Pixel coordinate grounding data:
■ ■ ■ ■

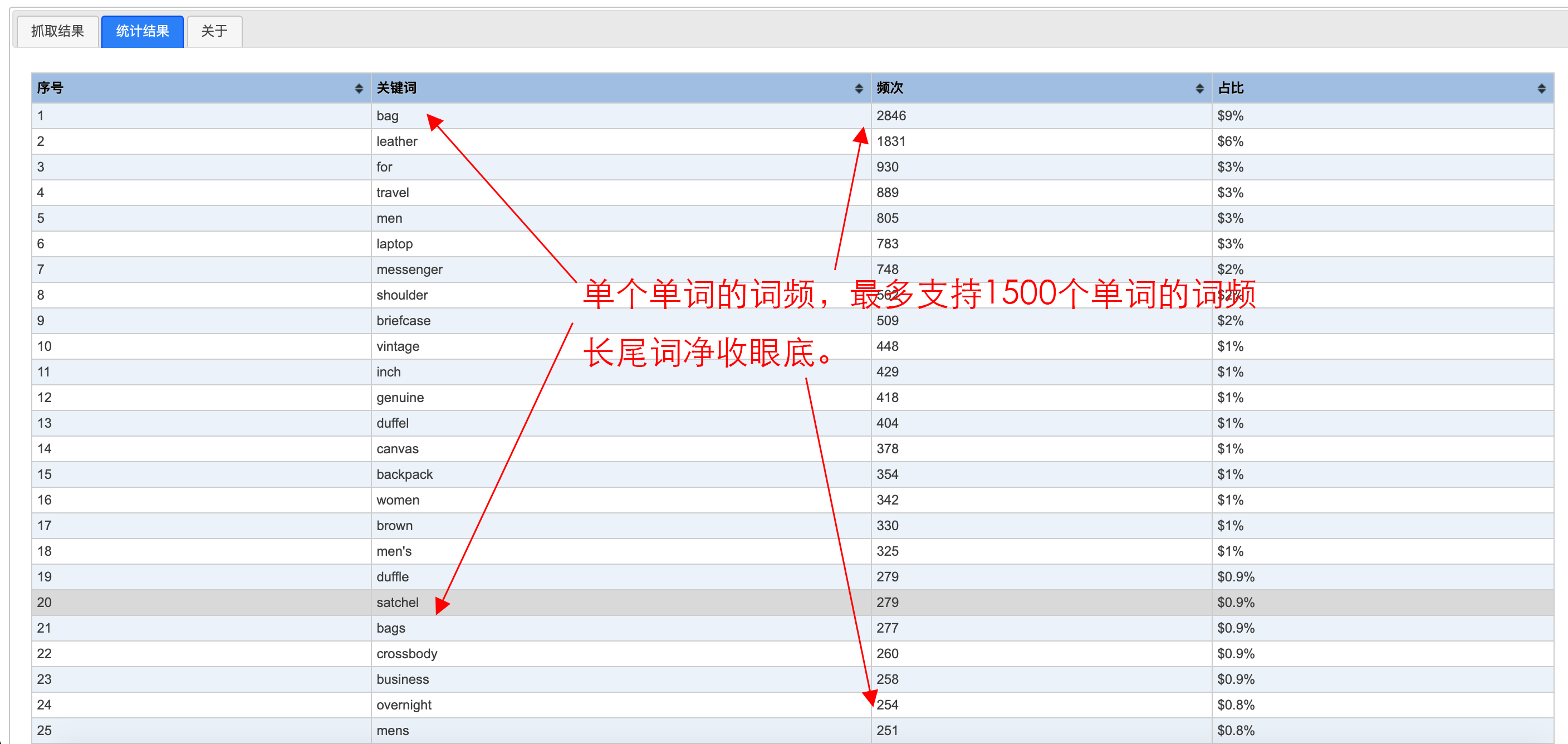Image resolution: width=1568 pixels, height=744 pixels.
Task: Select the overnight keyword row
Action: point(404,704)
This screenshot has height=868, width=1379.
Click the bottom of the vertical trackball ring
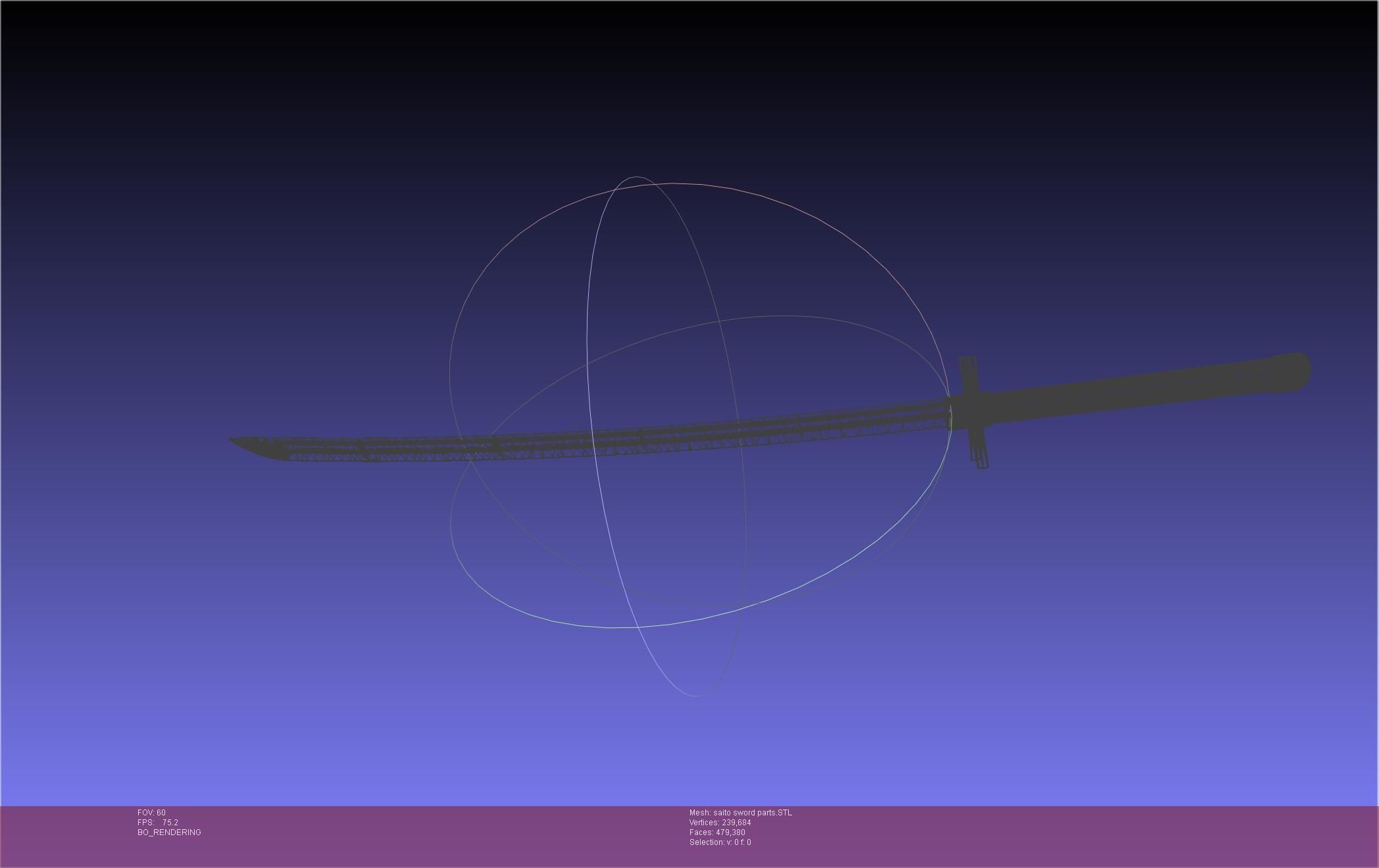(x=696, y=695)
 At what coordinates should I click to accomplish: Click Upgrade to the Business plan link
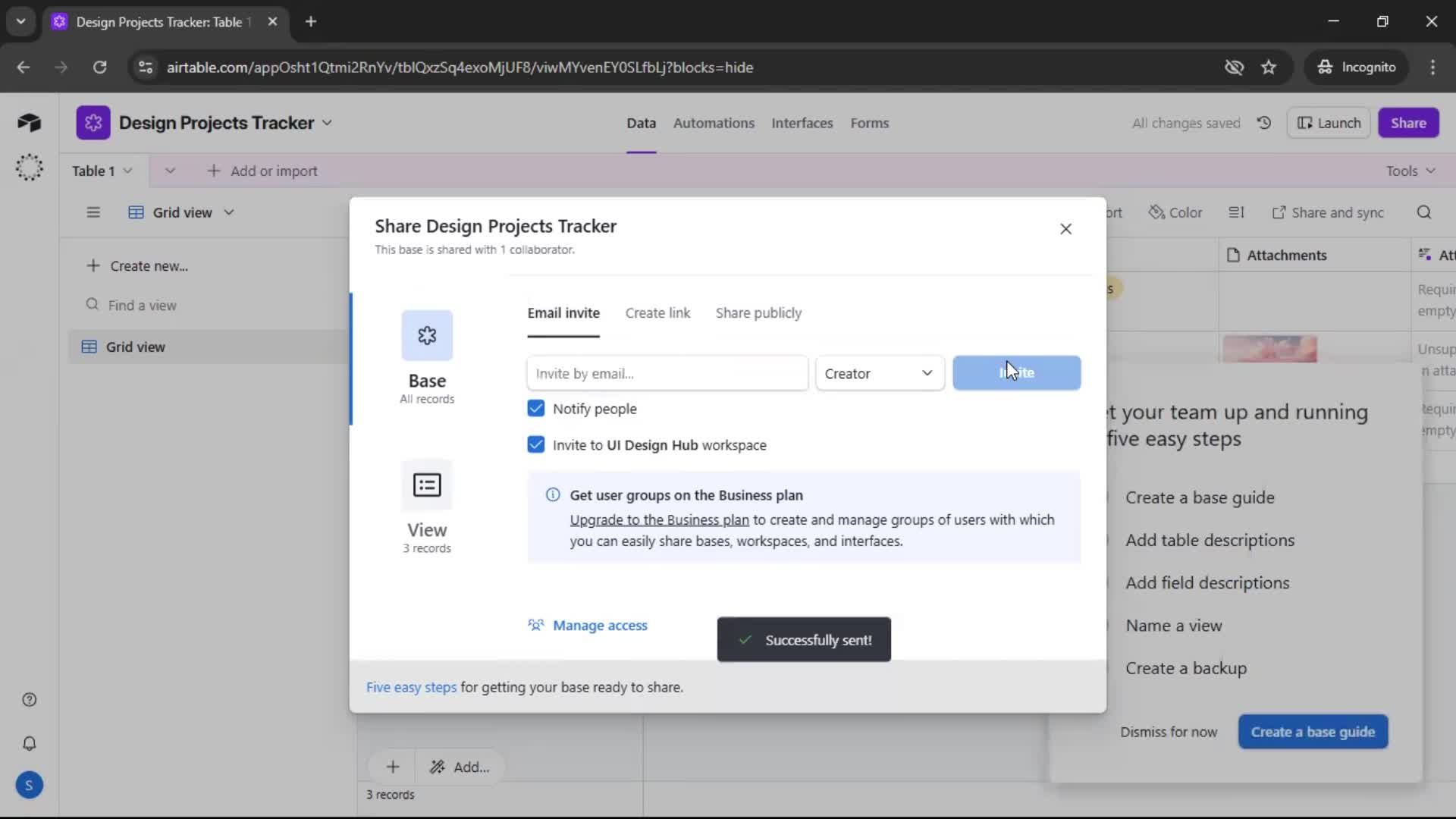657,520
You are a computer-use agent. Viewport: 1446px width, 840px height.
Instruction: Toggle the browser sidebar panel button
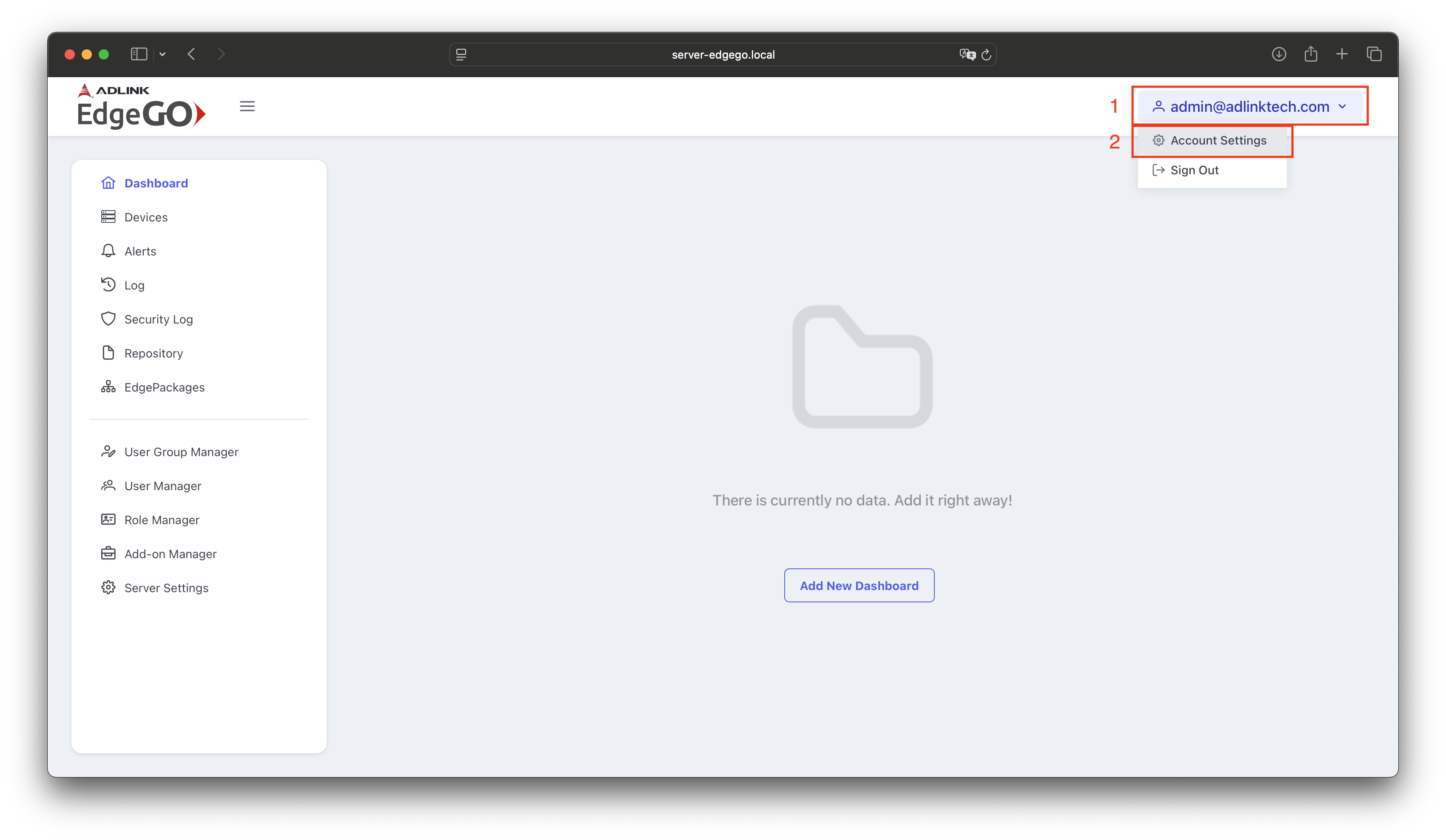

■ ■ ■ ■

Exercise goal:
Write out, word for word, the line containing "Click the bottom" and each line after it to the end of the data, and nothing more. Drop the pictures.

Solution to this exercise:
Click the bottom of the vertical trackball ring
(x=696, y=695)
 At what coordinates should I click to accomplish: Click Upgrade to the Business plan link
657,520
You are a computer-use agent. Viewport: 1446px width, 840px height.
Instruction: Toggle the browser sidebar panel button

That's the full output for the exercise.